[[ RECORDS PROVIDED open ]]

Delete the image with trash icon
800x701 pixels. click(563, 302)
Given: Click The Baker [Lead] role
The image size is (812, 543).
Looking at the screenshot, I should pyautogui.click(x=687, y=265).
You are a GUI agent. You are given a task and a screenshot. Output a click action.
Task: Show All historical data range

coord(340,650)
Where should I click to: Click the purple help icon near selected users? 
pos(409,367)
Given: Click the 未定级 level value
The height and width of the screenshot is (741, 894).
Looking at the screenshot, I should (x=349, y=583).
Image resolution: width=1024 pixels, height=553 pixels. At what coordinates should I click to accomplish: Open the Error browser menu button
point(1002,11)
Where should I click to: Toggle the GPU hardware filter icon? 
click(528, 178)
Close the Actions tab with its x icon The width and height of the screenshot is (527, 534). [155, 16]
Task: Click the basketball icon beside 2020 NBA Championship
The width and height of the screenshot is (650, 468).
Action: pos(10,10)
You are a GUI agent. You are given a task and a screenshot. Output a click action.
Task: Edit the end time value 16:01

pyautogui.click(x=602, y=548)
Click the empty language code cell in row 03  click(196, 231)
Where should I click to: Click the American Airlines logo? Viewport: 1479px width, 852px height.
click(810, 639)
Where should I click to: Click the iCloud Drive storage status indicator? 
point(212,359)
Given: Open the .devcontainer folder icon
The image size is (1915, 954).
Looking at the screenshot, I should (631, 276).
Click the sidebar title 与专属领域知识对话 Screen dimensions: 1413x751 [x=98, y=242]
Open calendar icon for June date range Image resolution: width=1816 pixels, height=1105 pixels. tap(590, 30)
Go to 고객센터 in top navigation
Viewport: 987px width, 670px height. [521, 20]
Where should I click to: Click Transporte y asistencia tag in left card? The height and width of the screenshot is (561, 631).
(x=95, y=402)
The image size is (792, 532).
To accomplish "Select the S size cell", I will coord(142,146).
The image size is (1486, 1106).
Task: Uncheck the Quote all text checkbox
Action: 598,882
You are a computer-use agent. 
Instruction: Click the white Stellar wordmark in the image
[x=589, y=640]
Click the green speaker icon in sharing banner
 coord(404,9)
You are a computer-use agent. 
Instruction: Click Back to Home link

[[ RECORDS PROVIDED closed ]]

- TASK BRIEF -
What you give back should be the lines from the one with "Given: Open the .devcontainer folder icon" to the end of the data, copied exactly, both ends included.

- RESULT BELOW -
Given: Open the .devcontainer folder icon
The image size is (1915, 954).
Looking at the screenshot, I should (631, 276).
Click the sidebar title 与专属领域知识对话 Screen dimensions: 1413x751 [x=98, y=242]
Open calendar icon for June date range Image resolution: width=1816 pixels, height=1105 pixels. tap(590, 30)
Go to 고객센터 in top navigation
Viewport: 987px width, 670px height. [521, 20]
Where should I click to: Click Transporte y asistencia tag in left card? The height and width of the screenshot is (561, 631).
(x=95, y=402)
The image size is (792, 532).
To accomplish "Select the S size cell", I will coord(142,146).
The image size is (1486, 1106).
Task: Uncheck the Quote all text checkbox
Action: 598,882
You are a computer-use agent. 
Instruction: Click the white Stellar wordmark in the image
[x=589, y=640]
Click the green speaker icon in sharing banner
 coord(404,9)
You are a computer-use agent. 
Instruction: Click Back to Home link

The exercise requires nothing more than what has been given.